Nessa altura, ainda se ouvia nas escolas primárias o som da cantilena que, desde 1954, precedia a saída das aulas:
á.… á.… á... – Heróis de Dadrá; é.…é.…é… – Lutai pela fé; i.… i.… i…  – Nagar Aveli; ó.… ó.…ó… – Goa não está só; u.… u.… u... – Abaixo o Nerú.
As cordas do nacionalismo vibravam e dos noticiários da Emissora Nacional saía ainda a voz do locutor que soturnamente declamava:
«Os sinos da velha Goa e as bombardas de Diu serão sempre portugueses, (e ouvia-se o som de disparos de canhão») seguidos da canção “Goa é nossa, Goa é nossa e Damão de o ser se preza...”.  
Antes das notícias censuradas passou a ouvir-se ao almoço a voz de Ferreira da Costa: “Aqui Luanda...”, entendido como “aquilo anda...”, “Rádio Moscovo não fala verdade”, terminando os noticiários com os nomes dos “mortos ao serviço da Pátria”. 
A angústia só viria mais tarde, com o número de mortos a aumentar, para ser vivida em silêncio enquanto eram difundidas apenas as notícias consentidas pela ordem, a moral e os bons costumes.

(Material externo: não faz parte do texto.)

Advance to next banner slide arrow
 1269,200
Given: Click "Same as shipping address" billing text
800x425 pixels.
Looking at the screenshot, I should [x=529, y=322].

Quando, em Nambuangongo, morreu abatido pelo Inimigo o primeiro alferes do quadro, Casimiro Teixeira, que estudara na Guarda até ao 7-º ano, houve grande comoção entre alunos do liceu, mas a cidade continuou adormecida enquanto eram desconhecidos os mortos da guerra até que faleceram o Castelo, jovem capitão piloto-aviador, e o Pinto, furriel miliciano, filho do sr. Pinto que vendia livros em segunda mão junto ao cinema e era conhecido de toda a cidade.
Na década seguinte à que ora evoco há de ter continuado congelada a água da jarra nas salas de aula do liceu durante os longos Invernos porque só havia verba para uma ou duas semanas anuais de aquecimento. 

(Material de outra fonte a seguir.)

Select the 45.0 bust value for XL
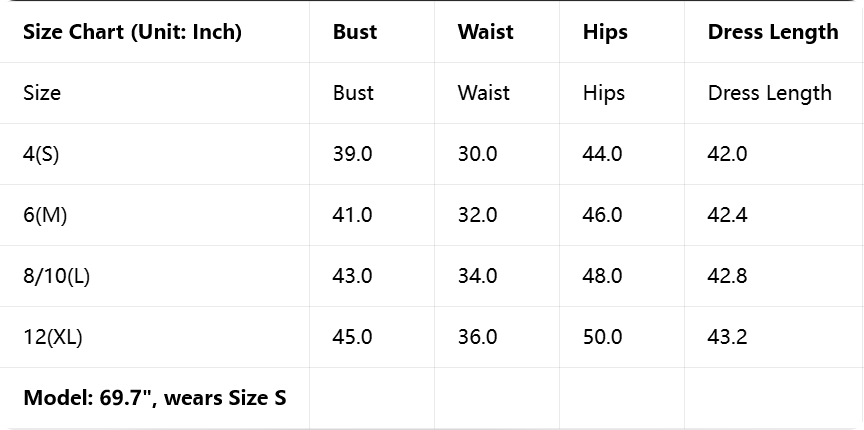 coord(352,337)
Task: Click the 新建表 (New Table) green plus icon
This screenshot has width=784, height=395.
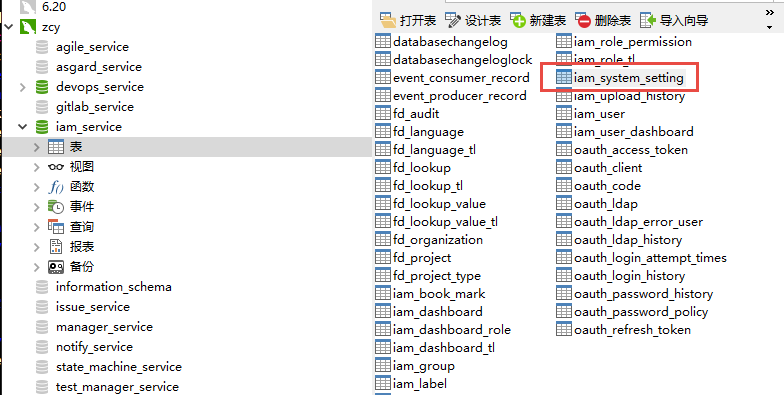Action: pos(518,20)
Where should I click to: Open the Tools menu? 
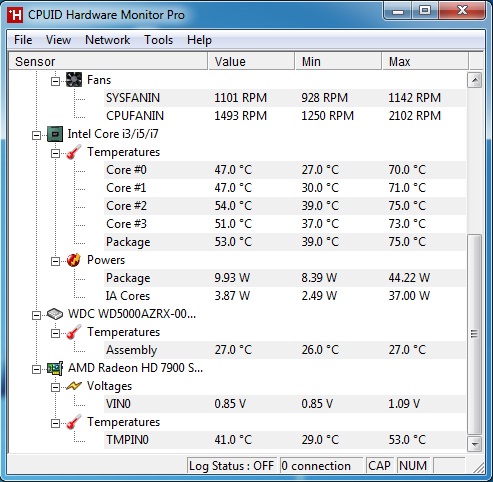pos(158,40)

E continuaram certamente a violência e a intolerância, e as queixas das meninas a quem professores misóginos diziam que o lugar delas era em casa, a remendar meias; e o frio que todos suportávamos com as meninas proibidas do uso de calças compridas.
Quem passa hoje pela Guarda não reconhece a cidade que cresceu até ao Outeiro de S. Miguel e à volta da velha urbe, com horror à mudança e ambiente concentracionário que o 25 de Abril havia de resgatar e aproximar dos ambientes mais tolerantes da beira-mar.
Já não há vestígios de gente a implorar bênçãos e a lambuzar com ósculos as mãos dos padres, de polícias a cambalear com forte odor a aguardente ou das repartições públicas com escarradores.
A Guarda é hoje a memória que sobrevive e conserva intacta a atmosfera que percorreu a juventude dos últimos estudantes ainda vivos, memória dorida de uma adolescência difícil que carrega ainda os afetos desse tempo nos sonhos e na saudade.